Stated problem:
Copy out all of the entries below verbatim, line for line.

Given data:
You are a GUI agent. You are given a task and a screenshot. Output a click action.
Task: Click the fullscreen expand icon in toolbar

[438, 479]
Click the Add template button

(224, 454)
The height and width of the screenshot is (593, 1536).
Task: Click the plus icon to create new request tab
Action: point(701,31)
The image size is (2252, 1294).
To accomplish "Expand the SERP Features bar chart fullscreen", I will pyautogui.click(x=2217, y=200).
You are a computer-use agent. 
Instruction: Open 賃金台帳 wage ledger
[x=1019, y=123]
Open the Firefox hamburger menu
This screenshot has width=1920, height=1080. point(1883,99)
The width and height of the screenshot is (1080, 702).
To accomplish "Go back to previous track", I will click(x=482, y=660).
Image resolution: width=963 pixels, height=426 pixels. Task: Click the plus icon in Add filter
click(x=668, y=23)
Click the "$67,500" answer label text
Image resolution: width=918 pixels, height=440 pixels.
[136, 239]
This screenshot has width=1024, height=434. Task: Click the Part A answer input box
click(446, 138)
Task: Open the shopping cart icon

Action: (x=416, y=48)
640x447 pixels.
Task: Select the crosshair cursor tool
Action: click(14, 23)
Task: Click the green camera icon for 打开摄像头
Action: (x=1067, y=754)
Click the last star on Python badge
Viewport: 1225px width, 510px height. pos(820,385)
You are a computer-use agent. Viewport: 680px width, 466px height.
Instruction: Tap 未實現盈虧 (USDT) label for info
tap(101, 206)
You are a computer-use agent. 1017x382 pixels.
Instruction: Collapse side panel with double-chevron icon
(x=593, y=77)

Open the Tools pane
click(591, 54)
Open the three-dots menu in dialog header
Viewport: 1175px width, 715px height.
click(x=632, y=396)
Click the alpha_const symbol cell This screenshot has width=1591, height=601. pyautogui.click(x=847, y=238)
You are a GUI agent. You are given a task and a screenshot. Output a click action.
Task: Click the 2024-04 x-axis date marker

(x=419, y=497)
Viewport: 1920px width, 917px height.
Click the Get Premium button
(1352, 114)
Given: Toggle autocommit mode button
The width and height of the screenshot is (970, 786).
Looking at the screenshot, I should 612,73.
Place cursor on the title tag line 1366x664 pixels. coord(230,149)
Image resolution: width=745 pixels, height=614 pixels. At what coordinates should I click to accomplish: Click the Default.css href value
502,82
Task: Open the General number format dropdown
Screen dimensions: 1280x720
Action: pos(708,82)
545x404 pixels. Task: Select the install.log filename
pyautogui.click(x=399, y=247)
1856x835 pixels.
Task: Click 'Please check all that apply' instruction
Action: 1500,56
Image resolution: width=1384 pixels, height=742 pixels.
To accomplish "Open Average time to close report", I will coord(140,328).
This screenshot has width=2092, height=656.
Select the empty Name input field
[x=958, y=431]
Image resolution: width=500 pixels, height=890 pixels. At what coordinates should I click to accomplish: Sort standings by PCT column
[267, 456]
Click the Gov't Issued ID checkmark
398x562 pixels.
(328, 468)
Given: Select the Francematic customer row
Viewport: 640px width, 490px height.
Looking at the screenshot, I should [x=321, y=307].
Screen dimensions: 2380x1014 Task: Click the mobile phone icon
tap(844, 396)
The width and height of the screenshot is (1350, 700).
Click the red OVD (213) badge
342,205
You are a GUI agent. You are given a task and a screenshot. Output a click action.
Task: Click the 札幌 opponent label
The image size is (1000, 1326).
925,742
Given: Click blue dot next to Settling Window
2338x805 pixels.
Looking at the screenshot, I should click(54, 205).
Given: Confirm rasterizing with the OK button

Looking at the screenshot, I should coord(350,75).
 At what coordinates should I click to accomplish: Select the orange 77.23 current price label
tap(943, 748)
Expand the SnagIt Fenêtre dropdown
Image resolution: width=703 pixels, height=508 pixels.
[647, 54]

Right answer:
You are a GUI agent. You are given a task and a screenshot. Output a click action.
Task: Click the fullscreen expand icon in toolbar

[438, 479]
Click the Add template button

(224, 454)
The height and width of the screenshot is (593, 1536).
Task: Click the plus icon to create new request tab
Action: point(701,31)
The image size is (2252, 1294).
To accomplish "Expand the SERP Features bar chart fullscreen", I will pyautogui.click(x=2217, y=200).
You are a computer-use agent. 
Instruction: Open 賃金台帳 wage ledger
[x=1019, y=123]
Open the Firefox hamburger menu
This screenshot has width=1920, height=1080. point(1883,99)
The width and height of the screenshot is (1080, 702).
To accomplish "Go back to previous track", I will click(x=482, y=660).
Image resolution: width=963 pixels, height=426 pixels. Task: Click the plus icon in Add filter
click(x=668, y=23)
Click the "$67,500" answer label text
Image resolution: width=918 pixels, height=440 pixels.
[136, 239]
This screenshot has width=1024, height=434. Task: Click the Part A answer input box
click(446, 138)
Task: Open the shopping cart icon

Action: (x=416, y=48)
640x447 pixels.
Task: Select the crosshair cursor tool
Action: click(14, 23)
Task: Click the green camera icon for 打开摄像头
Action: (x=1067, y=754)
Click the last star on Python badge
Viewport: 1225px width, 510px height. pos(820,385)
You are a computer-use agent. Viewport: 680px width, 466px height.
Instruction: Tap 未實現盈虧 (USDT) label for info
tap(101, 206)
You are a computer-use agent. 1017x382 pixels.
Instruction: Collapse side panel with double-chevron icon
(x=593, y=77)

Open the Tools pane
click(591, 54)
Open the three-dots menu in dialog header
Viewport: 1175px width, 715px height.
click(x=632, y=396)
Click the alpha_const symbol cell This screenshot has width=1591, height=601. pyautogui.click(x=847, y=238)
You are a GUI agent. You are given a task and a screenshot. Output a click action.
Task: Click the 2024-04 x-axis date marker

(x=419, y=497)
Viewport: 1920px width, 917px height.
Click the Get Premium button
(1352, 114)
Given: Toggle autocommit mode button
The width and height of the screenshot is (970, 786).
Looking at the screenshot, I should 612,73.
Place cursor on the title tag line 1366x664 pixels. coord(230,149)
Image resolution: width=745 pixels, height=614 pixels. At what coordinates should I click to accomplish: Click the Default.css href value
502,82
Task: Open the General number format dropdown
Screen dimensions: 1280x720
Action: pos(708,82)
545x404 pixels. Task: Select the install.log filename
pyautogui.click(x=399, y=247)
1856x835 pixels.
Task: Click 'Please check all that apply' instruction
Action: 1500,56
Image resolution: width=1384 pixels, height=742 pixels.
To accomplish "Open Average time to close report", I will coord(140,328).
This screenshot has width=2092, height=656.
Select the empty Name input field
[x=958, y=431]
Image resolution: width=500 pixels, height=890 pixels. At what coordinates should I click to accomplish: Sort standings by PCT column
[267, 456]
Click the Gov't Issued ID checkmark
398x562 pixels.
(328, 468)
Given: Select the Francematic customer row
Viewport: 640px width, 490px height.
Looking at the screenshot, I should [x=321, y=307].
Screen dimensions: 2380x1014 Task: Click the mobile phone icon
tap(844, 396)
The width and height of the screenshot is (1350, 700).
Click the red OVD (213) badge
342,205
You are a GUI agent. You are given a task and a screenshot. Output a click action.
Task: Click the 札幌 opponent label
The image size is (1000, 1326).
925,742
Given: Click blue dot next to Settling Window
2338x805 pixels.
Looking at the screenshot, I should click(54, 205).
Given: Confirm rasterizing with the OK button

Looking at the screenshot, I should coord(350,75).
 At what coordinates should I click to accomplish: Select the orange 77.23 current price label
tap(943, 748)
Expand the SnagIt Fenêtre dropdown
Image resolution: width=703 pixels, height=508 pixels.
[647, 54]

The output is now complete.